Problem to work on => Copy the following data without any changes, beginning at the line containing "Where should I click to: Click the 'Tesla" and ending after the line containing "Action: [502, 191]".

Data extract =>
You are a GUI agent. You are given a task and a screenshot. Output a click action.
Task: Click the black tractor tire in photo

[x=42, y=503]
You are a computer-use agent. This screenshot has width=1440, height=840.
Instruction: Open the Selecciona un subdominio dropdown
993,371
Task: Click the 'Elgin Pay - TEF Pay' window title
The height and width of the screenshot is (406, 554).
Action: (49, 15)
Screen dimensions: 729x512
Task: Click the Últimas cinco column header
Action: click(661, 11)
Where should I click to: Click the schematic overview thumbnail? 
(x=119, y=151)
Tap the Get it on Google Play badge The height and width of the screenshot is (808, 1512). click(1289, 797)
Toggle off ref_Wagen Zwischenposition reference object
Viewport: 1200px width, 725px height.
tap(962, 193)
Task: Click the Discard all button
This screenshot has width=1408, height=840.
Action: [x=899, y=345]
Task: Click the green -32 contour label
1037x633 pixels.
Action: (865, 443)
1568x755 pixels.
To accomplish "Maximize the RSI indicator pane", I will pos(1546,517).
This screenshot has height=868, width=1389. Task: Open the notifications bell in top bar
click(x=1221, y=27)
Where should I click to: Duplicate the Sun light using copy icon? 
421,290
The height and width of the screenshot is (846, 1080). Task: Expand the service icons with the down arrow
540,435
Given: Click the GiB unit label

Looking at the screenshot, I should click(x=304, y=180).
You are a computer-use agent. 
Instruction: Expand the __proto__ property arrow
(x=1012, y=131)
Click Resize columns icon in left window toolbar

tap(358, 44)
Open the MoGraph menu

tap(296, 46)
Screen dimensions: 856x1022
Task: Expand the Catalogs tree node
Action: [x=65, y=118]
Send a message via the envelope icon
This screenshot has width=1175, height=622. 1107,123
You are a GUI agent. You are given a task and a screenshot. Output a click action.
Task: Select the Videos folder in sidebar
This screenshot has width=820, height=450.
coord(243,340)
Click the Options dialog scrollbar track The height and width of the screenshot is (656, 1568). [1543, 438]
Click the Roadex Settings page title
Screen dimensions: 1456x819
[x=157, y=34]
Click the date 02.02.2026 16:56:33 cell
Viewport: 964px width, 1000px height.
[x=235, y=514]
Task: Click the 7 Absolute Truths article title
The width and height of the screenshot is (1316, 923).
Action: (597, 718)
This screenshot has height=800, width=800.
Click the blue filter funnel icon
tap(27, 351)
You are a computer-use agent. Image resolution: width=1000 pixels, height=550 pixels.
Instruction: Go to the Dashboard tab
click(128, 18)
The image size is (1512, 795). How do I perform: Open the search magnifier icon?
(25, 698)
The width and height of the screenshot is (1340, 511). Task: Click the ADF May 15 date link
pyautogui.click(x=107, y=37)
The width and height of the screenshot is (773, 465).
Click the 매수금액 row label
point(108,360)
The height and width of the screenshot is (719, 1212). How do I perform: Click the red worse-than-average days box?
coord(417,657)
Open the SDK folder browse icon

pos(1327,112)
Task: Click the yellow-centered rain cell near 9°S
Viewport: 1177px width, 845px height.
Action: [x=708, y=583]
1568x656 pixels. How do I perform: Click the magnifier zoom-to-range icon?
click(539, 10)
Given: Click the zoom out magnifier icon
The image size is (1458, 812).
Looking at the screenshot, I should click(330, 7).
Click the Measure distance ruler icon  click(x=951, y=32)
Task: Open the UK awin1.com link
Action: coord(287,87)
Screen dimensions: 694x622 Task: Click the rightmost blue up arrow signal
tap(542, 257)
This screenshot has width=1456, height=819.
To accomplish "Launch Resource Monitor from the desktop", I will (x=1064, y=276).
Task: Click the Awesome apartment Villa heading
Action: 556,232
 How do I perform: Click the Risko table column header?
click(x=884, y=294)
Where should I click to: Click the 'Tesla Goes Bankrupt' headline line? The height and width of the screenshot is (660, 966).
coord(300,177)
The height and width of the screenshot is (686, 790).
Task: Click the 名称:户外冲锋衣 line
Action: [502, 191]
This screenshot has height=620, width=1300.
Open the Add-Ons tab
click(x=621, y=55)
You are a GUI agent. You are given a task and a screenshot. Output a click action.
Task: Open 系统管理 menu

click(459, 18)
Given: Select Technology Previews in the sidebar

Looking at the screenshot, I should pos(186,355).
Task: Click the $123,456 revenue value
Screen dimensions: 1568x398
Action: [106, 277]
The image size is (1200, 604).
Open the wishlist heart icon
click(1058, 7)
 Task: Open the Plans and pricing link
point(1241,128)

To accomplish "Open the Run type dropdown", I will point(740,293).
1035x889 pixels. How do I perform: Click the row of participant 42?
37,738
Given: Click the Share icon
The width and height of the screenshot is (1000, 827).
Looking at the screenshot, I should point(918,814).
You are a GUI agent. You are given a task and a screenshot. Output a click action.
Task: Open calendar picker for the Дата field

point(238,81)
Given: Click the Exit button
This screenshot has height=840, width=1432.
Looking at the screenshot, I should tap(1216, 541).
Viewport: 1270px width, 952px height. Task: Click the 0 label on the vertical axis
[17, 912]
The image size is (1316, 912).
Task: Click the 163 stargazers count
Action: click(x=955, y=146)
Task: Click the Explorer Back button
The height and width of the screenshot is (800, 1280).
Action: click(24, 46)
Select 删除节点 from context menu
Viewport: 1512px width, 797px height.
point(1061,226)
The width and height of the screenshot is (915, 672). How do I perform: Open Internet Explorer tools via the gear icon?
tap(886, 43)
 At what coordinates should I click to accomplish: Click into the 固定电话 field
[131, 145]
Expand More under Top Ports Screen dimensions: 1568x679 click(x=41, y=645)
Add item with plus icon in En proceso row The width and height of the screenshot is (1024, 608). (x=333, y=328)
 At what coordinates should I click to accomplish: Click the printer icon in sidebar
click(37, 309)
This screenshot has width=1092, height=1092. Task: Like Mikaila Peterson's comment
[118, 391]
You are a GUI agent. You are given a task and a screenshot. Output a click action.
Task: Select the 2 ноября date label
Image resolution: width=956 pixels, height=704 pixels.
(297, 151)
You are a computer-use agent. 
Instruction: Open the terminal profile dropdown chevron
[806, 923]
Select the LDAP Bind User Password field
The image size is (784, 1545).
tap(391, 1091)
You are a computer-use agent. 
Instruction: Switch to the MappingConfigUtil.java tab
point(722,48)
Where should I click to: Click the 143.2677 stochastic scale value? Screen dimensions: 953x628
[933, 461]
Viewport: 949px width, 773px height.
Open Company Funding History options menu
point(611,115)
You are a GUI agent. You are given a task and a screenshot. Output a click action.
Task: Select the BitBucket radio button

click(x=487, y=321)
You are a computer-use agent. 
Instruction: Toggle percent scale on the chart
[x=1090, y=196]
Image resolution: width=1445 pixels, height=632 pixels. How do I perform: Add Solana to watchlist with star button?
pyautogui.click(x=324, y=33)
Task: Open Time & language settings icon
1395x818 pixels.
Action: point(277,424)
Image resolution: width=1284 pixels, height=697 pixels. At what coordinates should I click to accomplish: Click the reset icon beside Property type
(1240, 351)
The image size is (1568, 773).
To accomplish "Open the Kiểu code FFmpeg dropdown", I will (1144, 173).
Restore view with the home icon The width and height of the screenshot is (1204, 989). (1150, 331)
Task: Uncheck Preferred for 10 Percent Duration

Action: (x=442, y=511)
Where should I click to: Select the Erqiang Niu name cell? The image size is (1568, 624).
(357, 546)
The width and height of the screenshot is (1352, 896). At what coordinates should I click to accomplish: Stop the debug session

Exercise result =>
Where should I click to: Click the 'Tesla Goes Bankrupt' headline line? The height and width of the screenshot is (660, 966).
coord(300,177)
The height and width of the screenshot is (686, 790).
Task: Click the 名称:户外冲锋衣 line
Action: [502, 191]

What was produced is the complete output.